Würde man lediglich den Besucheraufmarsch am Podium als Relevanz heranziehen, wäre das Thema tatsächlich kein drängendes. Rund 20 Personen nahmen an der Veranstaltung teil. Dass es nicht ganz so einfach ist, zeigt die Tatsache, dass für die Initiative rund 4300 Unterschriften zusammenkamen. Lukas Huber, Kantonsratskandidat der Jungen SVP, sagte denn auch: «Es gibt das Bedürfnis, das haben wir bei den Unterschriftensammlungen gemerkt.» Dieses Bedürfnis habe sich auch im Nachgang zur Veröffentlichung der Löhne der Gemeindepräsidenten 2017 manifestiert. Damals hatten mehrere Medien, darunter auch diese Zeitung, auf der Grundlage des Öffentlichkeitsgesetzes die Bekanntgabe der Gemeindelöhne verlangt. In drei Gemeinden seien anschliessend Anträge eingereicht worden. Diese seien aber alle aus formalen Gründen abgelehnt worden, weil man eben über die Behördenlöhne gar nicht abstimmen könne, erklärte Huber die Beweggründe hinter der Initiative.

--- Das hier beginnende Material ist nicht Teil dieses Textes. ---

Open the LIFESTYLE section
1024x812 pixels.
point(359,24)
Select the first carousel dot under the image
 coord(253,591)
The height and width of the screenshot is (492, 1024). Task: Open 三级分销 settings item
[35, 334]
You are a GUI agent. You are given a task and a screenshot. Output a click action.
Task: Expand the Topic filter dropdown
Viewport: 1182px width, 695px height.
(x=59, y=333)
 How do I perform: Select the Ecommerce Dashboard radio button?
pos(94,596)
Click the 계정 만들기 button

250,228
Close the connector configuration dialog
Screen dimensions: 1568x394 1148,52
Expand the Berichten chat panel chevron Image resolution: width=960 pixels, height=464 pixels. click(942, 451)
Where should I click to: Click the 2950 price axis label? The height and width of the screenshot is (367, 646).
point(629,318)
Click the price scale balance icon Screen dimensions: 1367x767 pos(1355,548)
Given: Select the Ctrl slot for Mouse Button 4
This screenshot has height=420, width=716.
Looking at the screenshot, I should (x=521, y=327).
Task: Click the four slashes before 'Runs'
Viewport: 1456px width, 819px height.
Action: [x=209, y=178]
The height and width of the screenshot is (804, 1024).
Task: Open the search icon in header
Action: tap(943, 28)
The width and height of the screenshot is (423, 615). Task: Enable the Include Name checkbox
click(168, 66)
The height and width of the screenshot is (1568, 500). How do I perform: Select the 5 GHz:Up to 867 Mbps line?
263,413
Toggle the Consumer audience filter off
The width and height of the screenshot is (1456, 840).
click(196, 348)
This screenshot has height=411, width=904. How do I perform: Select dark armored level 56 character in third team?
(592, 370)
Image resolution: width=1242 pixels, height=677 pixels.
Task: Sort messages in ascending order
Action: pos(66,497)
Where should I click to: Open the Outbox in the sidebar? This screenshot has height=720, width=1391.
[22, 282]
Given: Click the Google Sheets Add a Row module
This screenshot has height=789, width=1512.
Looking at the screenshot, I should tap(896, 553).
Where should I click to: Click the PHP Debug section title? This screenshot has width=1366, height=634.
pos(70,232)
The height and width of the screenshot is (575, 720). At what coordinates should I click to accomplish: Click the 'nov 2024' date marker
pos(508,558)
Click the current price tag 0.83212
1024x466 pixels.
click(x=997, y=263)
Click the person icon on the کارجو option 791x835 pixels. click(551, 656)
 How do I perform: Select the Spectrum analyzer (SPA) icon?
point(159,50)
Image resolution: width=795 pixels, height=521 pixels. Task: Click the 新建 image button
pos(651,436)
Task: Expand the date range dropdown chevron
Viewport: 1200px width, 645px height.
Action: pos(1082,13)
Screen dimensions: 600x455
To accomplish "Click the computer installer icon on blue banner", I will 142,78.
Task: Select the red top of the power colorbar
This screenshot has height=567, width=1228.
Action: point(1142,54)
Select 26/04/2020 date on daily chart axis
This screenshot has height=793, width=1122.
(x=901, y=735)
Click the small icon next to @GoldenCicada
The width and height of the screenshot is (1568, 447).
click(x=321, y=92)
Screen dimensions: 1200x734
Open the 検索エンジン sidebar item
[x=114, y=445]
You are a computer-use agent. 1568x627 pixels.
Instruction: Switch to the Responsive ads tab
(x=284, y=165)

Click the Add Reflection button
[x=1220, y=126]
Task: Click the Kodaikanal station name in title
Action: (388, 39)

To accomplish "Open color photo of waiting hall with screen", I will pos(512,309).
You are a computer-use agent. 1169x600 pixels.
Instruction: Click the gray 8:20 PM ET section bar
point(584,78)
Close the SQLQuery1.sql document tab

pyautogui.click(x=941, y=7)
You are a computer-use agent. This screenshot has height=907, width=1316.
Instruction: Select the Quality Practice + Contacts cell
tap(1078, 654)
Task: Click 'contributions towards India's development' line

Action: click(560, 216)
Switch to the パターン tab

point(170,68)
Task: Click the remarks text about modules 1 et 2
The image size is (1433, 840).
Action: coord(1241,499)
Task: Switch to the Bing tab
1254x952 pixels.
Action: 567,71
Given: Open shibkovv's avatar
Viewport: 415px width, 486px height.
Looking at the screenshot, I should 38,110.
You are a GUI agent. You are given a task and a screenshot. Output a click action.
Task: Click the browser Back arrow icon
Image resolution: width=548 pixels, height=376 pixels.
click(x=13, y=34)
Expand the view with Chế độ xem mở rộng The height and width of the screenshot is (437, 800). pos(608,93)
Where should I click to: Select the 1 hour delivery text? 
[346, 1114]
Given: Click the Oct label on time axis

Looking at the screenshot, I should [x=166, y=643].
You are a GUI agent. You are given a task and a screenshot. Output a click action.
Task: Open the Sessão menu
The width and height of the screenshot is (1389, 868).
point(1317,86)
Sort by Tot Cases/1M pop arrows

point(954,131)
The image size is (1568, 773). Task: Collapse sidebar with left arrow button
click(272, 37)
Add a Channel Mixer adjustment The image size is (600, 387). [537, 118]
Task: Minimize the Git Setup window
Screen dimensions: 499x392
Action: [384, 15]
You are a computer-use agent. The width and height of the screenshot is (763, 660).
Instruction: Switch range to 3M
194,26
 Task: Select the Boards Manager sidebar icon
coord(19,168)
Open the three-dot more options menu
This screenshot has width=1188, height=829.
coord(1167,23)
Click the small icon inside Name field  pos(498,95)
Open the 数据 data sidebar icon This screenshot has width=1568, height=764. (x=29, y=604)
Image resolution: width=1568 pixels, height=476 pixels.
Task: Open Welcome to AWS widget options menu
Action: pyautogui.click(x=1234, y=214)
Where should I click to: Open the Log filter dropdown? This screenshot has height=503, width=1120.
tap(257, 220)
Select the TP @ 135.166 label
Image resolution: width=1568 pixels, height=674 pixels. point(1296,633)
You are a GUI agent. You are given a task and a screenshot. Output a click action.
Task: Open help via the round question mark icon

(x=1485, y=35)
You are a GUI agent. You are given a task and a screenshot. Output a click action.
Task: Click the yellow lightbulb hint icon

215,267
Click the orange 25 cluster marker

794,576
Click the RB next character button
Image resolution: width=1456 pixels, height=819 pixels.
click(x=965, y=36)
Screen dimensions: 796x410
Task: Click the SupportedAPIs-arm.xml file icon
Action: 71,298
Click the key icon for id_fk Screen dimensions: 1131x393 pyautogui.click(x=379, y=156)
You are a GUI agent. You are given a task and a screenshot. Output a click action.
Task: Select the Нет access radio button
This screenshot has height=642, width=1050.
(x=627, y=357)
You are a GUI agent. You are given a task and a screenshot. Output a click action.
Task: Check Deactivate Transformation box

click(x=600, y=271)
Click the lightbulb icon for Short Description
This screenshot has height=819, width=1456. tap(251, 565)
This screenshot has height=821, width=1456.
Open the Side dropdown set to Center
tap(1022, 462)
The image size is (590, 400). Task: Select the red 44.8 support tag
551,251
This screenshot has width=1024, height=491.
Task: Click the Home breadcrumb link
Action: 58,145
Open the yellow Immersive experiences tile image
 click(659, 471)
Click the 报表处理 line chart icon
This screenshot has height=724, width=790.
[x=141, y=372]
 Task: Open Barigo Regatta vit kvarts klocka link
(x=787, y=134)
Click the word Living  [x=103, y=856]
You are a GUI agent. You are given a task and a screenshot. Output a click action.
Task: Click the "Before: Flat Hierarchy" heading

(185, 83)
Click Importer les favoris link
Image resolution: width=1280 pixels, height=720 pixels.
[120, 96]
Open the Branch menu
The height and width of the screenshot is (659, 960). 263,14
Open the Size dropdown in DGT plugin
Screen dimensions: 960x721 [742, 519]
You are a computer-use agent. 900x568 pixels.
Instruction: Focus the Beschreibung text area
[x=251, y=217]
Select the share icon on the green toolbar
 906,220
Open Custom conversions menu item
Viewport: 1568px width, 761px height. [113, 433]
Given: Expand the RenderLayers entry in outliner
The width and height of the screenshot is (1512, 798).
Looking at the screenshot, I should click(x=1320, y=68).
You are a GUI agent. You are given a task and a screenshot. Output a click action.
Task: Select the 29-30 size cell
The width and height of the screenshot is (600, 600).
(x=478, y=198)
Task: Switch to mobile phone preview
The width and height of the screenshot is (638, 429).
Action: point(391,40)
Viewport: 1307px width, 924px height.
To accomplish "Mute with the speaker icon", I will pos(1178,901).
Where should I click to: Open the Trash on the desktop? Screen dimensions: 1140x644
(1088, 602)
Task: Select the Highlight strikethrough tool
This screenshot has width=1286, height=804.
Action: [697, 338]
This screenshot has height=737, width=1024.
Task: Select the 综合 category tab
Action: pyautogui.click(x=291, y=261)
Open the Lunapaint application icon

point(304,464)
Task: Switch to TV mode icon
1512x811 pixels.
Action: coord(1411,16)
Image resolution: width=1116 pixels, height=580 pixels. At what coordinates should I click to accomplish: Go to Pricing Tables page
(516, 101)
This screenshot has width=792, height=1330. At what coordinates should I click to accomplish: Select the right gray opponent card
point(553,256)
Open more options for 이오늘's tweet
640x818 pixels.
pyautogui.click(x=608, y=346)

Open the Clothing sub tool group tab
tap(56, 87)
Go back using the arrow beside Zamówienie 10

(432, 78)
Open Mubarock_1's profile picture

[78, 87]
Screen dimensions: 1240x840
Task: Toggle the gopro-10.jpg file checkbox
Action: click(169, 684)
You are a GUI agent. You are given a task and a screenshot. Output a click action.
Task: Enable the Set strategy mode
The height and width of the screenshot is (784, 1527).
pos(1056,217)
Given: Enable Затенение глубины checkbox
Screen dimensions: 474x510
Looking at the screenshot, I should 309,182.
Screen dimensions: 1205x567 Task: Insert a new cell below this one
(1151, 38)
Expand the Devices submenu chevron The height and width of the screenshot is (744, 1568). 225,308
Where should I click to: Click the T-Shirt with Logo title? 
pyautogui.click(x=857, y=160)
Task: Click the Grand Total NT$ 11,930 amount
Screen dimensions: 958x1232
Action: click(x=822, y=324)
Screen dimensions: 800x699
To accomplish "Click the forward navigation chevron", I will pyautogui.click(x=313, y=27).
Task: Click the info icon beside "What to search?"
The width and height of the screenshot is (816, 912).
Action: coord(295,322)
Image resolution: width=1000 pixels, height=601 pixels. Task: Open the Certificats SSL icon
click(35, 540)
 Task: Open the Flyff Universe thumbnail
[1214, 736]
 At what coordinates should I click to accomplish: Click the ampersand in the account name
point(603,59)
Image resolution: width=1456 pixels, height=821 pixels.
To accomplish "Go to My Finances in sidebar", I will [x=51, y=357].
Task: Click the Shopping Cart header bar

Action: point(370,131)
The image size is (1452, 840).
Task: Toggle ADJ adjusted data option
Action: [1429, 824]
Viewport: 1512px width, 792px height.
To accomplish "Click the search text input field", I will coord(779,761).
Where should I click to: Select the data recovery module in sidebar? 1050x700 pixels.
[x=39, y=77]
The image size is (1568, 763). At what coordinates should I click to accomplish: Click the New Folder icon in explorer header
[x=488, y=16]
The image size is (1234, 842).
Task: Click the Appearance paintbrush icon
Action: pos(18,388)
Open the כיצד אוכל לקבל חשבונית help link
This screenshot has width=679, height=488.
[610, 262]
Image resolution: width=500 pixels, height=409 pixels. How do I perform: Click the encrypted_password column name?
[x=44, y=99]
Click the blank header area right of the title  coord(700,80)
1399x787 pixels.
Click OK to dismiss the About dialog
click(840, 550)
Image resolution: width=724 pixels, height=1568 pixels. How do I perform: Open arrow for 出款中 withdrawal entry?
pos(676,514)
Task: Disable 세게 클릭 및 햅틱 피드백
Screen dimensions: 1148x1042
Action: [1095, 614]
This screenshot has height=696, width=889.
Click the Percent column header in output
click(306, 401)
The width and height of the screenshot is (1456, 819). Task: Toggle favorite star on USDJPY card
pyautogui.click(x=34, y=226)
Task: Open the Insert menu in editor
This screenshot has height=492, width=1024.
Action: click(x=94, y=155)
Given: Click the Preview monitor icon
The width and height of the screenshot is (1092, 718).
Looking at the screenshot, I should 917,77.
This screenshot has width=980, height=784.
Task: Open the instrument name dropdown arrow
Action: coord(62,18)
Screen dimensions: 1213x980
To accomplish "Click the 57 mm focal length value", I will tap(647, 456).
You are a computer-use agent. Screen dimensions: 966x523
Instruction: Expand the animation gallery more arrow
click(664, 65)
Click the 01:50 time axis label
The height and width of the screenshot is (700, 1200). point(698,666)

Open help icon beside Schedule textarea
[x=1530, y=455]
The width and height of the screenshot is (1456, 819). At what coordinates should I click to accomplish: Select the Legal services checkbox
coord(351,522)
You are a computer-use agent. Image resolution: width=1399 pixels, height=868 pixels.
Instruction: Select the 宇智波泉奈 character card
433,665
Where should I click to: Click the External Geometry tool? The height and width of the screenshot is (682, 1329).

Für Kilian Looser, als Nesslauer Gemeindepräsident potenziell von der Initiative betroffen, hat das System allerdings schon bisher funktioniert. Wer von der Bürgerschaft gewählt wird, hat dessen Vertrauen und kann darum die Löhne der Gremien festsetzen. «Das hat funktioniert, bis man in Wil Susanne Hartmann den Lohn kürzen wollte», sagte er. Looser nahm damit Bezug auf die Bestrebungen der SVP im Jahr 2017, die Stadtratslöhne in Wil zu senken. Die Partei hatte auf eine Volksinitiative dazu verzichtet, weil sie übergeordnetem Recht widersprochen hätte. Eben jenem, das nun geändert werden soll.

Transparenz mit oder ohne Konsequenzen

Einig waren sich Befürworter und Gegner eigentlich nur in einem Punkt: Mehr Transparenz ist wünschenswert. Mehr Transparenz verbessere die Entscheide, sagte beispielsweise SVP-Kantonsrat Ivan Louis. Alle Podiumsteilnehmer gaben ihm recht. Nur müsse man dann auch Konsequenzen ziehen können, fand Huber. Sonst nütze alle Transparenz nichts.